TODO: update to include Python and the HXL Proxy as well.

The hxlcut command-line tool creates a new copy of a HXL dataset with some of the columns removed. You can use this tool in an batch script to remove columns with personally-identifiable information (such as #email) before each public release of a dataset, for example.

There are two ways to use this command:

  1. Provide a whitelist of HXL hashtags for columns to include — only the listed columns will appear in the output.
  2. Provide a blacklist of HXL hashtags for columns to exclude — everything except the listed columns will appear in the output.

If security is a major concern, the whitelist approach ensures that any new columns you add to your source dataset won't accidentally leak out, because you have to add them to the whitelist explicitly. If robustness is a major concern, the blacklist approach ensures that any new columns you add to your source dataset won't be omitted from the output.

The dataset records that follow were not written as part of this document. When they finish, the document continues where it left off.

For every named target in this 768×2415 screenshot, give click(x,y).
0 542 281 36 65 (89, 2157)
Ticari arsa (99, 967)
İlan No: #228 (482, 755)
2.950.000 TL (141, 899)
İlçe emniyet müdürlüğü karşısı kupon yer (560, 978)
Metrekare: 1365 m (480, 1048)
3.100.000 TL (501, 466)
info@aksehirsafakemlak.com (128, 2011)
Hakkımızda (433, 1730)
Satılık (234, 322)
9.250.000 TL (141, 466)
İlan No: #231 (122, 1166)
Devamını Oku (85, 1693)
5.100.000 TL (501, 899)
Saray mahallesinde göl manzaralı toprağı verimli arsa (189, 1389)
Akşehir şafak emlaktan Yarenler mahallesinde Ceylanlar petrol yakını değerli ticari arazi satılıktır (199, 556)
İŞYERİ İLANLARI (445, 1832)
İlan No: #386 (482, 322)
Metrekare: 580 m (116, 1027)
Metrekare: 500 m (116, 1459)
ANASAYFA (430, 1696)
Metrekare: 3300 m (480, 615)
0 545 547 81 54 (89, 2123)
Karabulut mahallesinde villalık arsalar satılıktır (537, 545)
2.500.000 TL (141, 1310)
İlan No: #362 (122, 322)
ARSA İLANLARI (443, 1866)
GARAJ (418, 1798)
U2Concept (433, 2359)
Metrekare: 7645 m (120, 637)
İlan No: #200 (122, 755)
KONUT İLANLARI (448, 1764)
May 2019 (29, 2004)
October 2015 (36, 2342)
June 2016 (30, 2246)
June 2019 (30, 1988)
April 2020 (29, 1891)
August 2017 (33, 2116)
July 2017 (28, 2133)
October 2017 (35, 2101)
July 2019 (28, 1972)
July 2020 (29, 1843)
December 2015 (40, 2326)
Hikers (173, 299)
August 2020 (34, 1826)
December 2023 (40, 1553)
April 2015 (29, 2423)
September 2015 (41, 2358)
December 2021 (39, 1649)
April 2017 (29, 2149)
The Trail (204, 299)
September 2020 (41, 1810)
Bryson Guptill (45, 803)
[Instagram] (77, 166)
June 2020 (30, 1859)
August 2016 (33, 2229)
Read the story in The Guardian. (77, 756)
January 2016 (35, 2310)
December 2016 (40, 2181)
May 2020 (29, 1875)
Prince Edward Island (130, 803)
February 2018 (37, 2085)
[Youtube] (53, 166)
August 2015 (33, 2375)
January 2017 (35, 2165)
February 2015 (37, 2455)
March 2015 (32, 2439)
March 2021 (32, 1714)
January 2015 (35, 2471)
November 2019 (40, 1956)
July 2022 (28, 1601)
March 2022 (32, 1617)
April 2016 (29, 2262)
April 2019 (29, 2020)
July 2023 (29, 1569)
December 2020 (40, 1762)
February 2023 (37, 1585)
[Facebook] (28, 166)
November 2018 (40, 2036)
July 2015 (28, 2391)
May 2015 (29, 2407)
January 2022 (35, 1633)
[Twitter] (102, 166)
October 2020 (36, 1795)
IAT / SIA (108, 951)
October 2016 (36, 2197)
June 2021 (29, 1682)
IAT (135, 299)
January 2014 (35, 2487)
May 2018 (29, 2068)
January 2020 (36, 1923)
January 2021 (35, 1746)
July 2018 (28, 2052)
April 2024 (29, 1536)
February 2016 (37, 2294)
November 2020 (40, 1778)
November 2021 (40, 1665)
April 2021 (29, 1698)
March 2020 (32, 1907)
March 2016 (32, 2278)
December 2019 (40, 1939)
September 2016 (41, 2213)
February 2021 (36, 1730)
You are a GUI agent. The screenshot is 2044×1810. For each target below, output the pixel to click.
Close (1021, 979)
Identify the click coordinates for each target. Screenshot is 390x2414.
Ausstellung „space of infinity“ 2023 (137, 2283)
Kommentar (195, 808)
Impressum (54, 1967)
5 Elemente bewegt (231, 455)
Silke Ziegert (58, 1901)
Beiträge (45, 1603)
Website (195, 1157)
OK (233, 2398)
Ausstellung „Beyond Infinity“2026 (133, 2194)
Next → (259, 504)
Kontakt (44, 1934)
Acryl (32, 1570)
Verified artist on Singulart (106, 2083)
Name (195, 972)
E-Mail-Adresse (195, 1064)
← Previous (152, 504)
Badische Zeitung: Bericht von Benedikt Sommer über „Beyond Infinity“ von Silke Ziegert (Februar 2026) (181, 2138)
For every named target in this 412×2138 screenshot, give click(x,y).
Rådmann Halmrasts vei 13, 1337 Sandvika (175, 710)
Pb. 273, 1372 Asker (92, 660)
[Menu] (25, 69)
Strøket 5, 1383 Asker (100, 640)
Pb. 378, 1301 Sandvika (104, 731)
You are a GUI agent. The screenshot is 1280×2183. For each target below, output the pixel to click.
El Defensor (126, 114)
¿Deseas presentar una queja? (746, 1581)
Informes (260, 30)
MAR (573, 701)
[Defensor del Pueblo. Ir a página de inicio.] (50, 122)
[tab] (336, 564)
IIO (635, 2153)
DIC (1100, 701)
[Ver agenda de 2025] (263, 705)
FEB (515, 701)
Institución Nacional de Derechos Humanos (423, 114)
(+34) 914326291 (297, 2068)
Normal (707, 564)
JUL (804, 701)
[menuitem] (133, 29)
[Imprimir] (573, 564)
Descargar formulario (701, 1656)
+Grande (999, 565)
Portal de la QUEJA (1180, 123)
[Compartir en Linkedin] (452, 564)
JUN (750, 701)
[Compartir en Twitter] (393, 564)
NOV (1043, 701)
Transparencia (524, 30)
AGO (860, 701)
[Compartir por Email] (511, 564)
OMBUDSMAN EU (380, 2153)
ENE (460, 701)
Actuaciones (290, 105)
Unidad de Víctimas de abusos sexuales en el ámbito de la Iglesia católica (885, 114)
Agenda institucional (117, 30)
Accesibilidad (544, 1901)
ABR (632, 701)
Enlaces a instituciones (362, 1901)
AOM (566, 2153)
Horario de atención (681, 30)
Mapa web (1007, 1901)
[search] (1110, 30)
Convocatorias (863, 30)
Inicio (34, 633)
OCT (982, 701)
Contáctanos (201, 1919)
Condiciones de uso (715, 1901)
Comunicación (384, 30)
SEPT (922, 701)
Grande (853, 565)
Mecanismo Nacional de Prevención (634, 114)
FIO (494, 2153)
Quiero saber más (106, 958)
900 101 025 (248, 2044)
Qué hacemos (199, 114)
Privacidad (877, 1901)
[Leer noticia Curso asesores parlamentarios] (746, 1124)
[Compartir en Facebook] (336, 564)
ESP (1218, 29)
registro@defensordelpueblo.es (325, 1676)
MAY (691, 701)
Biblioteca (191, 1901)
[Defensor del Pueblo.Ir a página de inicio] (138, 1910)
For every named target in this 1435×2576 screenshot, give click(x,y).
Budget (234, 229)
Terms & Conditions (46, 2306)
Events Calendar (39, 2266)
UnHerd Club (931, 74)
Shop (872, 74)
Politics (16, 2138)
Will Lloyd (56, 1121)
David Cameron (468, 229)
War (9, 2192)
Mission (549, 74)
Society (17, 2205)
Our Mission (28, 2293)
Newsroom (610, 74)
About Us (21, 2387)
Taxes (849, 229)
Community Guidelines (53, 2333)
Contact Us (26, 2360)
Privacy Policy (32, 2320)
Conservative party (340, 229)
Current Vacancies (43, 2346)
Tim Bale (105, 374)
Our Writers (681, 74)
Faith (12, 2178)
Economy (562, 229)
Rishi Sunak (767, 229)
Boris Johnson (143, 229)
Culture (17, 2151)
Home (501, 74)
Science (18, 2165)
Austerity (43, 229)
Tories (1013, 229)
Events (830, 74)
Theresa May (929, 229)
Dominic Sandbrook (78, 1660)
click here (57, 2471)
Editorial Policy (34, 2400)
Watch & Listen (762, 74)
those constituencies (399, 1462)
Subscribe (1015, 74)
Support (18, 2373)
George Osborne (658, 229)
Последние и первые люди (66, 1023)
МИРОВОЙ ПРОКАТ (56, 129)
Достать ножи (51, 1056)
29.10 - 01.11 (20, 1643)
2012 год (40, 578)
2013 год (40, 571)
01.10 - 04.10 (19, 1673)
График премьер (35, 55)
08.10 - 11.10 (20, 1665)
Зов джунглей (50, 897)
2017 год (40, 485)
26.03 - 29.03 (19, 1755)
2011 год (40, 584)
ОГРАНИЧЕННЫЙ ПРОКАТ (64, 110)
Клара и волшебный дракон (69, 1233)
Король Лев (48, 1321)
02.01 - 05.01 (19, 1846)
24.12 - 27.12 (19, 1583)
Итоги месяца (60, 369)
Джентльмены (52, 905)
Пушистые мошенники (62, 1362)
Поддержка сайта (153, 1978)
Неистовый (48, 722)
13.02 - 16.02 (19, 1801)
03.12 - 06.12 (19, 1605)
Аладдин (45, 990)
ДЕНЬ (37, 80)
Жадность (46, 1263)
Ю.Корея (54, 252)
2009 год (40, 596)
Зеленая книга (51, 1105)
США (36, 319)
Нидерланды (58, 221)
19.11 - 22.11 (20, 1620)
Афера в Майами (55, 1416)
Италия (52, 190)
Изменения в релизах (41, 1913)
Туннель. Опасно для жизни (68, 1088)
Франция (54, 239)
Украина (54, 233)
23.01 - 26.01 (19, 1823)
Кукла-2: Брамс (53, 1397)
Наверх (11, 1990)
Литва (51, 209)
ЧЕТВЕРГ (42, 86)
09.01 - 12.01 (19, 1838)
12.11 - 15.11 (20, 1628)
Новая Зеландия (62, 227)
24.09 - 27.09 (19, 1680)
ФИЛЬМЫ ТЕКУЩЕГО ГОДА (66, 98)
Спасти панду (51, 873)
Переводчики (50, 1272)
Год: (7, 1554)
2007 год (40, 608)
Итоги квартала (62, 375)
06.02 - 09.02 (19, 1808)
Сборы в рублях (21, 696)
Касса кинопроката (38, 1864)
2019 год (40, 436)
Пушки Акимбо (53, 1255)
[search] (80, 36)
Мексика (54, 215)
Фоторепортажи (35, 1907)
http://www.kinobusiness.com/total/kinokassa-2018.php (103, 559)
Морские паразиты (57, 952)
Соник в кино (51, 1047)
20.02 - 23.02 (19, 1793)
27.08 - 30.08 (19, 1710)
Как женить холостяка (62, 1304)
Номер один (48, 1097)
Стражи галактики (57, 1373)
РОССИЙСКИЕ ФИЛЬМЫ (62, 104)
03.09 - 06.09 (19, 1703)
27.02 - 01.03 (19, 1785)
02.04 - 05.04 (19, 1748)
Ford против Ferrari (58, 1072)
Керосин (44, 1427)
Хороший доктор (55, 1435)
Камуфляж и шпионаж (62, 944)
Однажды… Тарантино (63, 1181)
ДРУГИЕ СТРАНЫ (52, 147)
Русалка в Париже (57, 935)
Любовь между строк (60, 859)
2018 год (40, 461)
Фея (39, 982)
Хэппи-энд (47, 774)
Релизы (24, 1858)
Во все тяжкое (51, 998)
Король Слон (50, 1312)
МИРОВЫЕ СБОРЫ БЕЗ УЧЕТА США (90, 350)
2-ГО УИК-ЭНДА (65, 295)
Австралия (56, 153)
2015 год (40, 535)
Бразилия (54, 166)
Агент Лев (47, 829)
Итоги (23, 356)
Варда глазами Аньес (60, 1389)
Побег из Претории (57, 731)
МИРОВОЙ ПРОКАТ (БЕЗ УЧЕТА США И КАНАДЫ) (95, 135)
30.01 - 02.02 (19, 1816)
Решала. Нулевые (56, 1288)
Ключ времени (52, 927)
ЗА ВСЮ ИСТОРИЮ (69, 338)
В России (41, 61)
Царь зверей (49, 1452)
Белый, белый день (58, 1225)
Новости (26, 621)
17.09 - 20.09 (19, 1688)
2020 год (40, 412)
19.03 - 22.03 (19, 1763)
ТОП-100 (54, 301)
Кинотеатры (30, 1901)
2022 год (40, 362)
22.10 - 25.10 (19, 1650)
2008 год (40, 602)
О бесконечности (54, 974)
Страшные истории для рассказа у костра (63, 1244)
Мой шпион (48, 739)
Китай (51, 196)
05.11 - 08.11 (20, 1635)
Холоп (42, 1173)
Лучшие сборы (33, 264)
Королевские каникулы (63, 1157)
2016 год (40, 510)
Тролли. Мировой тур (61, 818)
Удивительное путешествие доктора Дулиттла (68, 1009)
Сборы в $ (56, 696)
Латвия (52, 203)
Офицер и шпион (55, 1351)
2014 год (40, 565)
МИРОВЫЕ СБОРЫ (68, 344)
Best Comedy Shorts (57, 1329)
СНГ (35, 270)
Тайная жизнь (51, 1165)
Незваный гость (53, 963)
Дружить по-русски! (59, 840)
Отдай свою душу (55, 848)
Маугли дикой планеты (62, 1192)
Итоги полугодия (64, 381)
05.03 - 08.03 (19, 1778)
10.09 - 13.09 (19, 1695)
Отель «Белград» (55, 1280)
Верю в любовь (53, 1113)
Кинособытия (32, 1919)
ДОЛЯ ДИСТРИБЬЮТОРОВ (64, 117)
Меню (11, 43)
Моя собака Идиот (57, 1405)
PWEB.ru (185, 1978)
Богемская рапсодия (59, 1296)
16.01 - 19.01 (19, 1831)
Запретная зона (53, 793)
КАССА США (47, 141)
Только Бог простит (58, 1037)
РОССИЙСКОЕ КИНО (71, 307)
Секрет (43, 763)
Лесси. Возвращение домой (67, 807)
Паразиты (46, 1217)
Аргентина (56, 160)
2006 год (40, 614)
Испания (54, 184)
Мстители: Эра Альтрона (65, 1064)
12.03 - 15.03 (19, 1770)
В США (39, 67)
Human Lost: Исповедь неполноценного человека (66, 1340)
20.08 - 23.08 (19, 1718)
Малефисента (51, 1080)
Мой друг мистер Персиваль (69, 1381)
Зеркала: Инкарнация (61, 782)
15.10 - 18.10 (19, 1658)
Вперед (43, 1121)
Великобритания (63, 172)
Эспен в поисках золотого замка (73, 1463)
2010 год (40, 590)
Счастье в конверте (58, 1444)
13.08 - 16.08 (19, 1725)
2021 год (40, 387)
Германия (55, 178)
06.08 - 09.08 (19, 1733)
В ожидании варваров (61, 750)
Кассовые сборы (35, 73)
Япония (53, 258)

Note that if there are multiple columns with the same HXL hashtag, this command operates on all of them.

Usage

usage: hxlcut [-h] [-c tag,tag...] [-C tag,tag...] [infile] [outfile]

Cut columns from a HXL dataset.

positional arguments:
  infile                HXL file to read (if omitted, use standard input).
  outfile               HXL file to write (if omitted, use standard output).

optional arguments:
  -h, --help            show this help message and exit
  -i tag,tag..., --include tag,tag...
                        Comma-separated list of column tags to include
  -x tag,tag..., --exclude tag,tag...
                        Comma-separated list of column tags to exclude

Examples

Starting dataset:

Implementing organisation Contact Cluster or sector District
#org #email #sector #adm1
Org1 [email protected] Health Coast
Org1 [email protected] Education Coast
Org2 [email protected] Health Mountains

Example 1: using a whitelist

You want to produce a dataset containing only #sector and #adm1, no matter what additional columns appear:

hxlcut --include sector,adm1 MyData.csv

Result:

#sector #adm1
Health Coast
Education Coast
Health Mountains

Example 2: using a blacklist

You want to remove the #email column for privacy reasons, but retain any other columns in the source dataset.

hxlcut --exclude email MyData.csv

Result:

#org #sector #adm1
Org1 Health Coast
Org1 Education Coast
Org2 Health Mountains